Les deux Beune, de Pierre Michon

04/05/2023


Pierre Michon, auteur rare, aura écrit en deux temps ses deux Beune ! Quasi trente ans les séparent. Point-virgule et mots précieux se réjouissent ! Michon n’avait rien publié depuis Les Onze en 2009 !

Entre lèvres et lièvres

Pierre Michon est rare.

C’est notre autre Gracq. Leurs langues nous fascinent pour peu qu’encore la langue fascine. Langue non pas traquée ni pressée, urbanisée, mais haute langue de littérature, au plus ancien sens du terme. C’est-à-dire qu’elle entoure, enveloppe, ensorcelle voire, nous prend là, si vous voyez où là est.
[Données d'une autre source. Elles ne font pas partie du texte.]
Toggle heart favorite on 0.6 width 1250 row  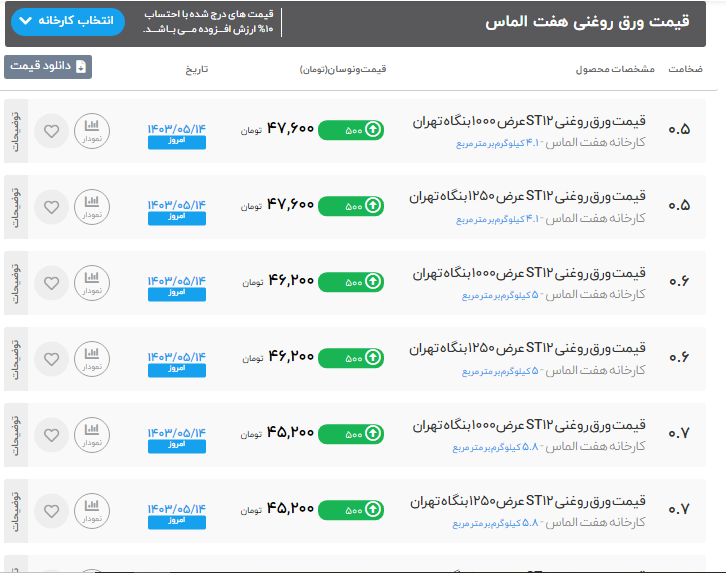(x=52, y=358)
Là : le ventre, les rêves, le sens du sens.

L’essentiel.

Pierre Michon aura écrit chez Verdier en tout et pour tout, pour l’heure, neuf ou dix livres. Michon ne sort pas ailleurs que chez le bel éditeur aux couvrantes jaunes d’or comme Gracq n’a fait aucune infidélité à Corti, en face du Luxembourg, où je lèche la vitrine ad libitum pour voir l’ombre de José. Il n’est plus à sa table depuis longtemps mais sa maison continue d’éditer des inédits de Julien Gracq. Lire le merveilleusement érotique La maison. Court et bon !
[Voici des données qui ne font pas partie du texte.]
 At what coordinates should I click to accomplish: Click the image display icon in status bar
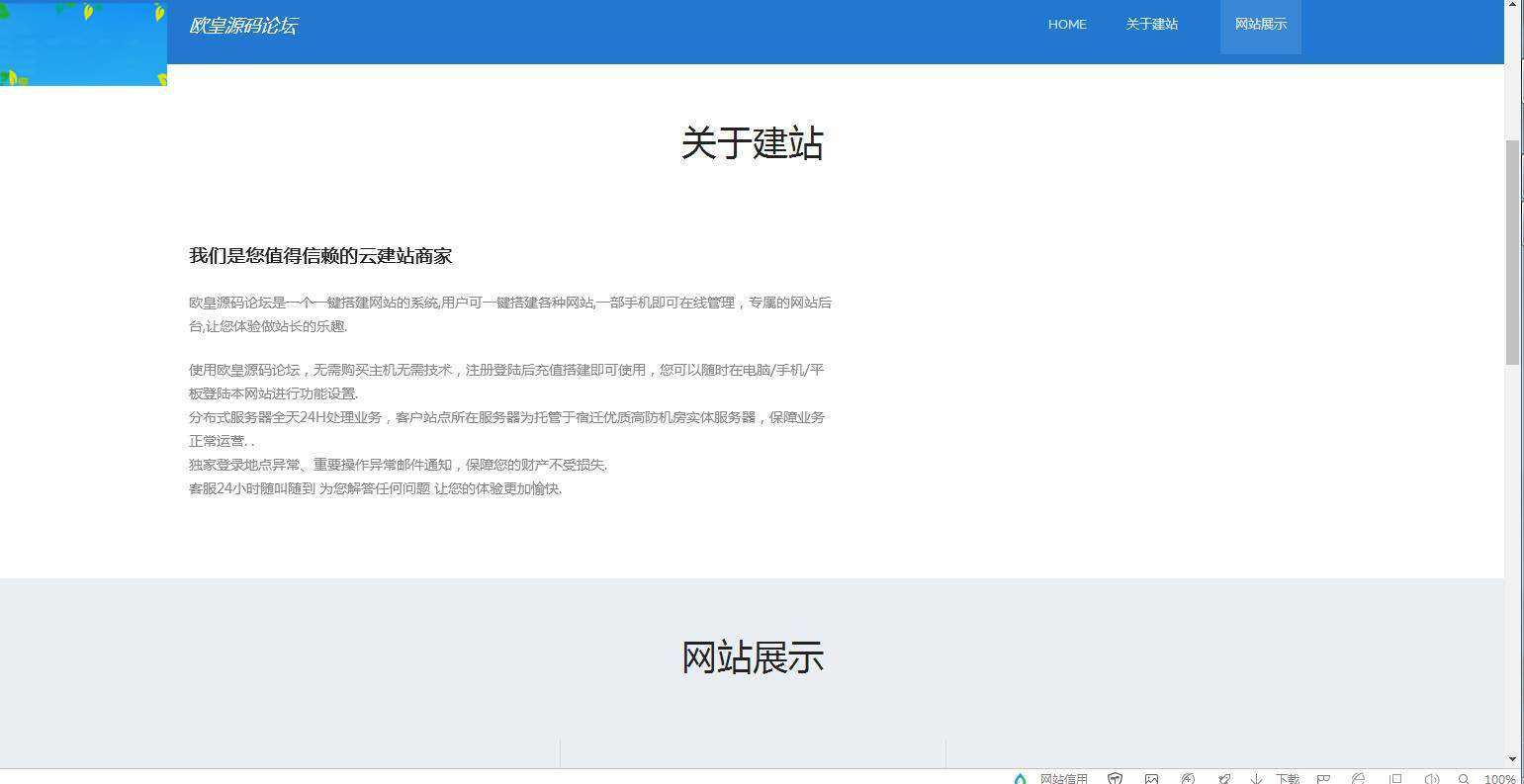[1151, 778]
L’érotisme de Michon part du paléolithique, suit les fentes de roche, origine le monde, donc, et nous reprend ce jour aux confluences en triangle des Beune, la grande et la petite, lesquelles se jettent, à corps perdu, dans la Vézère.

Michon localise, situe, il est précis.

Gracq et Michon sont autant poètes que géographes. Autant du paysage que du foie, des rates, et de tout ce qui remue dans le remue-ménage des ventres. Ces derniers sont des combes, parfois dolines ou quelquefois cratères, crevasses, grottes qui furent habitées avant les grands lessivages, ici au karcher !

Le ventre de Michon s’avance, pousse, effraie même celui dont le sexuel impensé est partout et tout le temps présent. Le pubis tend les tissus autant que le ventre de Pierre, car homme et femme viennent du plus vif et irréductible désir. La vallée ourle, les arbres gercent, le froid est chaud, l’humide lourd, le ventre du vent mouille.

Gracq et Michon sont d’avant, écrivent de bien avant hache-tague-Metoo.

Il faut les lire sans les œillères d’aujourd’hui. Idéologiques, encombrantes. Lisons-les littérairement. Les lire comme on a pu lire Blanchot, Bataille, Barthes ou Foucault, en liberté !

Lire dans l’absolu, voilà le mot, les deux Beune de Michon.

Le monde avait mis ses dentelles pour que je les froisse, il m’aguichait de toutes les façons ; le monde est une femme.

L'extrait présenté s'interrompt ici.